Existence of an unbounded nodal hypersurface for smooth Gaussian fields in dimension $d \ge 3$

TL;DR

This paper proves that for smooth Gaussian fields in dimensions three and higher, the nodal hypersurfaces contain unbounded components near the critical level, contrasting with lower-dimensional cases.

Contribution

It establishes the positivity of the critical level for percolation in high-dimensional Gaussian fields and shows the unboundedness of nodal hypersurfaces at the nodal case.

Findings

Critical level for percolation is strictly positive in dimensions d ≥ 3.

Nodal hypersurfaces at level zero contain unbounded components.

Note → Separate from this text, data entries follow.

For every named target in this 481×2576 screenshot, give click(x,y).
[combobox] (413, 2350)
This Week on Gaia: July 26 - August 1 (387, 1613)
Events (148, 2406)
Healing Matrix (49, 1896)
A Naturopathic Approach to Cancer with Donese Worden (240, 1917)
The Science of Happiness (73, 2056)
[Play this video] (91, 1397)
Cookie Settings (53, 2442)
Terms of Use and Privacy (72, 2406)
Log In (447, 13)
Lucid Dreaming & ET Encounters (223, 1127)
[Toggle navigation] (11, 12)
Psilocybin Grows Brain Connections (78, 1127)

Behavior differs significantly from two-dimensional Gaussian fields.

Abstract

For the Bargmann--Fock field on $\mathbb R^d$ with $d\ge3$, we prove that the critical level $\ell_c(d)$ of the percolation model formed by the excursion sets $\{ f \ge \ell \}$ is strictly positive. This implies that for every $\ell$ sufficiently close to $0$ (in particular for the nodal hypersurfaces corresponding to the case $\ell=0$), $\{f=\ell\}$ contains an unbounded connected component that visits "most" of the ambient space. Our findings actually hold for a more general class of positively correlated smooth Gaussian fields with rapid decay of correlations. The results of this paper show that the behaviour of nodal hypersurfaces of these Gaussian fields in $\mathbb R^d$ for $d\ge3$ is very different from the behaviour of nodal lines of their two-dimensional analogues.